According to industry sources on Feb. 17, LG is expected to unveil four kinds of phones in the middle and lower price range, including the G2 Mini, the L Series III Trio, and the F-series phones at the Mobile World Congress (MWC) 2014 in Barcelona on Feb. 24. An industry source explained, “I think that one or two types of the F-series will be showcased at the event.”
The L Series III runs Android 4.4 KitKat OS with the latest user experience featured in premium smartphones. To capture various markets, the new 3G smartphones come with a 3.5-inch, a 4.5-inch, or a 4.7-inch display. However, the smartphones are equipped with 1GB or less of RAM, since they are mid-range devices.
LG is expected to unveil a new lineup of low-end and mid-range devices at MWC 2014, and to launch an aggressive sales drive for smartphones in the mid and lower-range price segments. Previously, Yoon Boo-hyun, an executive of LG’s Mobile Communications Division, pointed out, “With the smartphone penetration rates of growing markets such as those in North America and Europe approaching 50 percent, the global market’s center of gravity has shifted to the emerging market.” The executive added, “We are planning to boost sales by strengthening the lineup of entry-level and mid-range 3G smartphones, because the mid to low-end market is leading the entire smartphone market.”
Samsung is also reportedly going to lower the proportion of its premium product lineup consisting of the Galaxy S and Galaxy Note in total smartphone sales, and to expand the share of entry-level and mid-range smartphones up to 50 percent. In particular, the tech company introduced its 3G device, the Galaxy Core Advance, in Korea on Feb. 18, after two years of research and development.
The largest Android phone maker plans to fit both premium smartphones and middle to low-cost phones with its Super AMOLED display, rather than the conventional LCD from the second half of this year. To date, it has been difficult to feature the Super AMOLED display in low-end and mid-range devices, due to high prices.
The two tech giants’ strategies for entry-level and mid-range smartphones is to realize the functions and design of the existing premium products as similarly as possible, and to lower the factory price by reducing unnecessary functions.
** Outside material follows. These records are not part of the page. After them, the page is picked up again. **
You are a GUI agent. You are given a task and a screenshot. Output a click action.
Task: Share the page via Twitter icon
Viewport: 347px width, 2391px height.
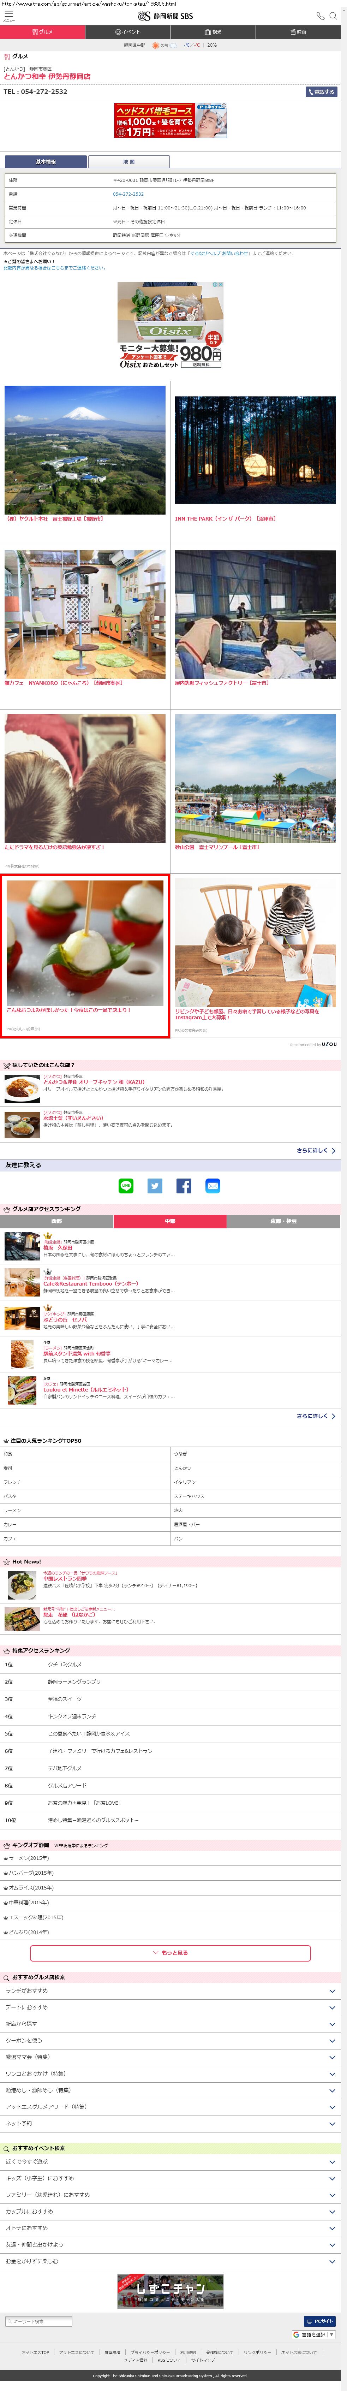click(155, 1185)
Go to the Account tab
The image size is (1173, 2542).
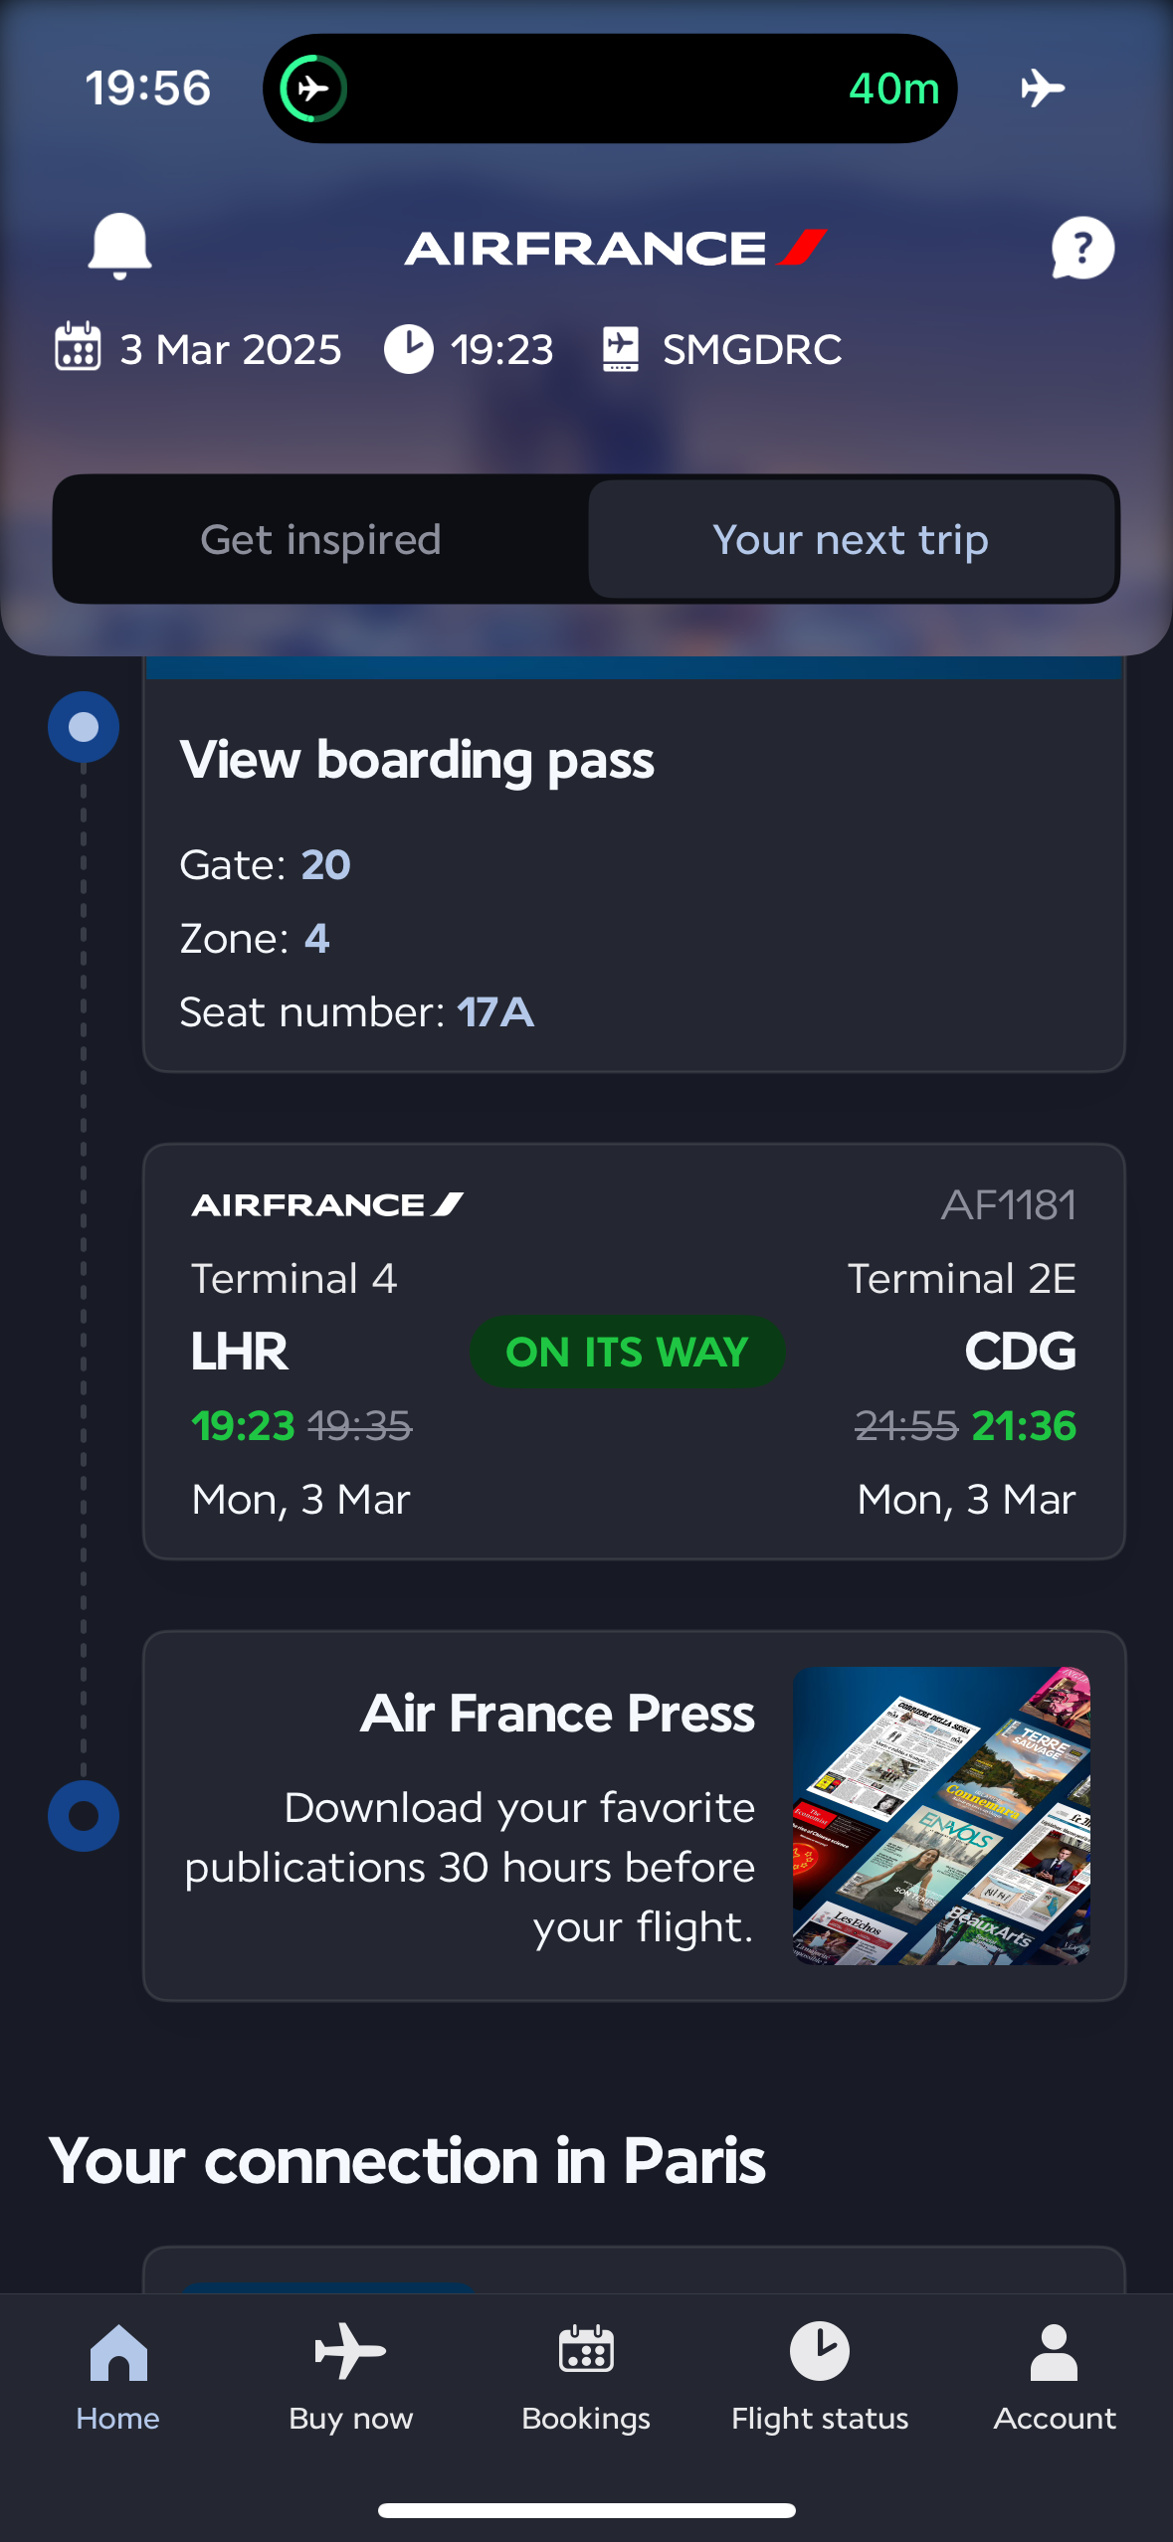pos(1055,2377)
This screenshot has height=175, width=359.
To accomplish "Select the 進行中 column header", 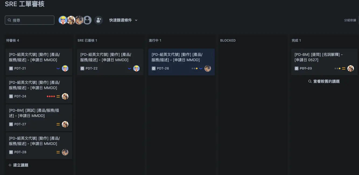I will coord(155,41).
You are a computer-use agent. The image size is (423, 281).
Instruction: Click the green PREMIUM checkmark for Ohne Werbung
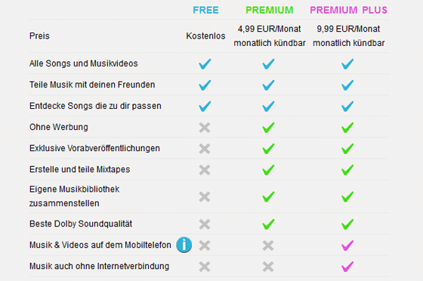pyautogui.click(x=268, y=128)
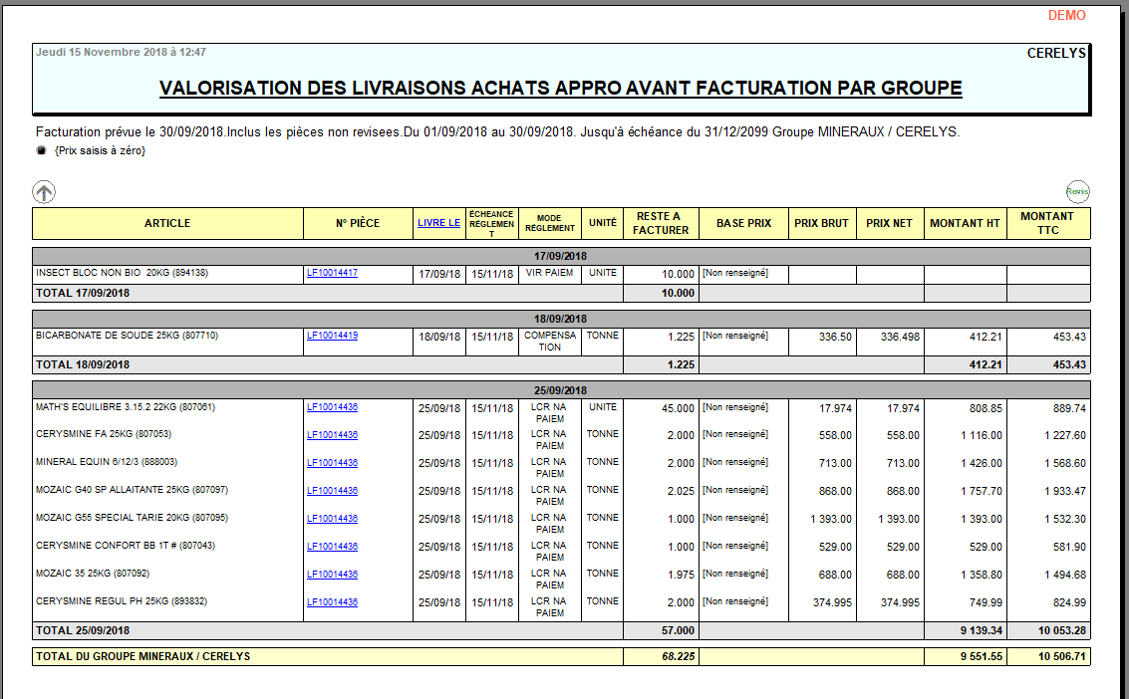Click the green Revis round icon
Image resolution: width=1129 pixels, height=699 pixels.
[x=1077, y=191]
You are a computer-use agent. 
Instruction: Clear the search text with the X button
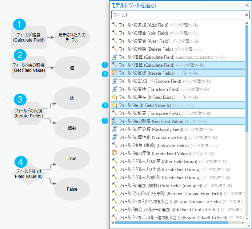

Samsung’s and LG’s low-end and mid-range phones are priced at between 400,000 won (US$374.80) and 700,000 won (US$655.90).
The reason for their focus on mid to low-end smartphones lies in the fact that other smartphone manufacturers are aiming for a comeback by targeting the low and mid-range areas of the smartphone market. For instance, Taiwan-based HTC is likely to launch low-cost phones in the price range of US$150 per unit. Nokia is also going to reveal its new mid to low-range Android phones at MWC 2014.